I was brought on for data analytics, and I’m trying to learn the underlying structure of our information in epicor. At first, I thought a reasonable approach to get our data was cleaning production detail reports and efficiency logs and clean them for processing with python packages. This is definitely not the move and I need to find ways to query the underlying server for mass data collection.
In your opinion would connecting to the sql server via excel be a good place to start? Where would you start if you wanted to build searches with SQL queries?

NOTE: I have just started this so anything is helpful. I’ll do my best to provide as much information about our epicor layout if needed

I would recommend data replication setup. Where you SQL DB or certain views are replicated to a separate server / db and that can be used to get data out make cubes etc.

I would not recommend that you connect your production db to excel that’s a terrible idea IMO the production DB should be as pristine as possible and excel is a pig.

You can then connect to the replicated db with Power Pivot or the analytics engine of your choice. If you insist on using Excel Id recommend an OData Feed Pull via BAQ’s and the REST Interface.
(Quite a few articles about that in this forum, but the gist is you can pull data directly into Excel via the Epicor REST interface using an OData feed)

4 Likes

These recommendations are priceless. Excel is a mess I couldn’t agree more.

Great idea.

You can also pay Epicor for a replicated DB that you can build analytics around depending on your requirements.

1 Like

Is the ability to clone your data onto a replicated DB surrounded by red tape or relatively straightforward?

I honestly do not know. It’s just a replicated SQL db so I can’t imagine that there is too much red tape. Have you made a decision on your BI platform or is that still being decided?

1 Like

Haven’t decided yet. It isn’t as much about packaging the data into digestible dashboards, as it is taking it and running regressions and decision trees on it.

Peter, I would love to talk to you about this after you get something up and running. Would you keep me in mind?

I am looking to learn more about the subject matter and it would be cool to connect with you to learn about what you end up doing.

2 Likes

How clean is the data? Do you need to edit it to clean it up?

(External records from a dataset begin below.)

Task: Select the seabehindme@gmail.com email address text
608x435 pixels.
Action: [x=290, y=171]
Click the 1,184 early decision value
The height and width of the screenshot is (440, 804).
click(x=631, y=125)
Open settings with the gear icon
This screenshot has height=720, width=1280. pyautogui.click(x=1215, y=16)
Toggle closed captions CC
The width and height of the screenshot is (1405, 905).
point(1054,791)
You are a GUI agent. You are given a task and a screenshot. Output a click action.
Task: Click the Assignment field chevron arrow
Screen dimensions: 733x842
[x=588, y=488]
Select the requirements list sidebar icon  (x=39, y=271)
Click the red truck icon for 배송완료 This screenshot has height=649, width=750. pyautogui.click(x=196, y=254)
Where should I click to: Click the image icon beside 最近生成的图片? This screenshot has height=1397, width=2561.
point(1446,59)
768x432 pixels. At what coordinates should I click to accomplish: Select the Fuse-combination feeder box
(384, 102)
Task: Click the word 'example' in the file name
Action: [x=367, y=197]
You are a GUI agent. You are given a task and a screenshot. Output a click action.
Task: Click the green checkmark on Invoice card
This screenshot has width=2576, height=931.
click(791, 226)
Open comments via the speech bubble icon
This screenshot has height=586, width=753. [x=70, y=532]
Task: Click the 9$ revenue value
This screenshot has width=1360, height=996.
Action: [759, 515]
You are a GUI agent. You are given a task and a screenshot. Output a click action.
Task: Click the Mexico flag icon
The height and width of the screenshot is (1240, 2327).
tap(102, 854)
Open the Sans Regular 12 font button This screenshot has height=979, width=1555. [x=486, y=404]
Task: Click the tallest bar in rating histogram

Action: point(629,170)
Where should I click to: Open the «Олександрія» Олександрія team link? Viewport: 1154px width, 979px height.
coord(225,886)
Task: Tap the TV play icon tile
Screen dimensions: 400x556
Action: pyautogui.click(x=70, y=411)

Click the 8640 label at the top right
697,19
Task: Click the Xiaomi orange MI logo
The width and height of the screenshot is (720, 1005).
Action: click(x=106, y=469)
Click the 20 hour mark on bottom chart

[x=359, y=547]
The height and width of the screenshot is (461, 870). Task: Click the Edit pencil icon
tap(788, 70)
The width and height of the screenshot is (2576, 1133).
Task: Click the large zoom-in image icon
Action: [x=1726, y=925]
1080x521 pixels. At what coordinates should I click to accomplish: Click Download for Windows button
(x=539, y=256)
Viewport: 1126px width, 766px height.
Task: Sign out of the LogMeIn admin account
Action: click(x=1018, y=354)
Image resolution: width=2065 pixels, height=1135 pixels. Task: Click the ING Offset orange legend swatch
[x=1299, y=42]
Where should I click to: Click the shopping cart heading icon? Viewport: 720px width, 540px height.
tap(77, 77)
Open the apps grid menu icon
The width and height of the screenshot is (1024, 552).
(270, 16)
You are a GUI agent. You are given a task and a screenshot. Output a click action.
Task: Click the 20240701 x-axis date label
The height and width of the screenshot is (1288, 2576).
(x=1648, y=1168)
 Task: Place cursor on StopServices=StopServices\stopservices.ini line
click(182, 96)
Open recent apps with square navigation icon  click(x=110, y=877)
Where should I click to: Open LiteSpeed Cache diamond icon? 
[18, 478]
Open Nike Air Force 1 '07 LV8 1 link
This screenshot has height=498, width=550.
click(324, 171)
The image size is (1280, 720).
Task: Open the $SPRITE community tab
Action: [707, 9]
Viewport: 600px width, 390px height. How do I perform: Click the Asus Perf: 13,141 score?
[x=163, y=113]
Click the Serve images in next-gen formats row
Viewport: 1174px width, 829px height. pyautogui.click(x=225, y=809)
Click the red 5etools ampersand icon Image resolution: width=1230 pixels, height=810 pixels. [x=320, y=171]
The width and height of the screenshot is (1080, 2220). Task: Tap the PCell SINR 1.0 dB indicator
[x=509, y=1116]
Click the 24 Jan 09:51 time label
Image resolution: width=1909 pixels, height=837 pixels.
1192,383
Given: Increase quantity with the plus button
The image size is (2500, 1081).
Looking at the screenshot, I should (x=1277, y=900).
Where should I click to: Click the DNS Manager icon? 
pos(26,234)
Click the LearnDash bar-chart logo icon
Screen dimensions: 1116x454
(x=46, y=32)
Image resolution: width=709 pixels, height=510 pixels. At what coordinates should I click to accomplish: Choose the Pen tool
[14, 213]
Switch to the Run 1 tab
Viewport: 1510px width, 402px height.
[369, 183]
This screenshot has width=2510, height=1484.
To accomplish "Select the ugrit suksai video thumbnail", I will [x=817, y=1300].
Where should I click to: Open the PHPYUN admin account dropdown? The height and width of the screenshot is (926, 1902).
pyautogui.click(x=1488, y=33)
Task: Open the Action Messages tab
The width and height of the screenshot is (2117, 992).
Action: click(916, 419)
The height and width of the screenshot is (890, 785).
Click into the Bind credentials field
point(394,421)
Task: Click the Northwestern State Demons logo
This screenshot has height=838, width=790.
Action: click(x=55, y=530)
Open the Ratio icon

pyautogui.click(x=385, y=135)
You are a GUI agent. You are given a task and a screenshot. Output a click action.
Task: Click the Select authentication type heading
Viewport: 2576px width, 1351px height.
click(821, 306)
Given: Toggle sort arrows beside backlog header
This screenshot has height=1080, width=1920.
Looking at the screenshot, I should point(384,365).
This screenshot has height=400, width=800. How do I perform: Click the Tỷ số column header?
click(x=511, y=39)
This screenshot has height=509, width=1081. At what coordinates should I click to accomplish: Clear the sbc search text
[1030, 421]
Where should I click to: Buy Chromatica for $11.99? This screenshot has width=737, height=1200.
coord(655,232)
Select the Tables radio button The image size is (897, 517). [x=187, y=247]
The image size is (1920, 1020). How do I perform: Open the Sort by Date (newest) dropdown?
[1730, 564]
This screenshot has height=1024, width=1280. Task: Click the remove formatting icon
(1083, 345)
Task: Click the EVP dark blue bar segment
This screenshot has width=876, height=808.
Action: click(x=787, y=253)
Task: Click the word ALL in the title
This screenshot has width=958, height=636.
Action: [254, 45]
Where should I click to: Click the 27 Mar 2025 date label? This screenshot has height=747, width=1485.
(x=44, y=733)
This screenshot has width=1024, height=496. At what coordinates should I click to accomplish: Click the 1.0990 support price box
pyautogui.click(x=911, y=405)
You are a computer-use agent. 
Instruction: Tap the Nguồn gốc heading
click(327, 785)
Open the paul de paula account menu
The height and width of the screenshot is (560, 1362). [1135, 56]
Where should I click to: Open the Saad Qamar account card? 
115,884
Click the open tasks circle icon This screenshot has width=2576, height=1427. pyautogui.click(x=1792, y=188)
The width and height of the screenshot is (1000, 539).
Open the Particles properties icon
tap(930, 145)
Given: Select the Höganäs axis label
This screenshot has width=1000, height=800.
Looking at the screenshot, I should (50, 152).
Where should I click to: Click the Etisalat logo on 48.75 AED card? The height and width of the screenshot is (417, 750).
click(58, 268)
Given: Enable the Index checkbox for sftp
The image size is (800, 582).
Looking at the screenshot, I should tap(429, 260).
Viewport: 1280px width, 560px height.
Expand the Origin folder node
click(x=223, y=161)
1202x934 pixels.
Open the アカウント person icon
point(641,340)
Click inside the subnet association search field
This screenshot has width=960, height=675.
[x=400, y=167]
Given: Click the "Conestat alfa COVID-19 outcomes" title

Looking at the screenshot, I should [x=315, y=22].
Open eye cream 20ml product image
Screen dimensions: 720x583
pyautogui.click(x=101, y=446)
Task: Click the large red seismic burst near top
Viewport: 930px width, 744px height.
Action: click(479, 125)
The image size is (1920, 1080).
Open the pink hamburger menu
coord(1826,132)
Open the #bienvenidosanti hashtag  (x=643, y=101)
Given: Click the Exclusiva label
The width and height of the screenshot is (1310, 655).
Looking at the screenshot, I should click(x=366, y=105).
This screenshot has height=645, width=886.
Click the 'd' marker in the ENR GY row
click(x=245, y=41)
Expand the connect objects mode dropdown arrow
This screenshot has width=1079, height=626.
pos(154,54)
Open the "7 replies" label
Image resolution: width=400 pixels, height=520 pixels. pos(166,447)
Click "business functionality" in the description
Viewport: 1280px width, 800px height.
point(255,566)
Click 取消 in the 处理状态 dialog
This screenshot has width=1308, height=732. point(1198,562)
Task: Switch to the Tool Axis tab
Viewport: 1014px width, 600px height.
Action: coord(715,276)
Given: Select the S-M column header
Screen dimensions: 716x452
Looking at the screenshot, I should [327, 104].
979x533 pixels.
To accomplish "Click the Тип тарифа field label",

Is your system on-prem or in the cloud?

If your data is clean enough and doesn’t need any editing then I guess you dont need to stage it anyway. In that case a replicated Db you can work with will be good. You could connect to it with python, excel or any other tool you have without the worry of impacting production. If you are on prem then spinning up a copy of the database should be straight forward. I assume you don’t need update the minute data to work with and if the data is a month old that is fine.

I did some experimental machine learning on our data. I had to do a fair bit of editing to clean up the data and I didnt want to edit the live data. I used Azure Data Studio to query the data with SQL queries then saved it out as a csv file. Cleaned it up in excel then used ML.Net/C# to create the machine learning model (I am familiar with C# so this option for easiest for me). As i had to edit the data the csv files were a good staging area for that process.

Very keen to hear how you go.

Brett

PS there is the Data Dictionary screen in Epicor that lists all the tables and fields. You can use that to start to get to know the structure of the tables.

1 Like

Said every data scientist everywhere.

:rofl:

1 Like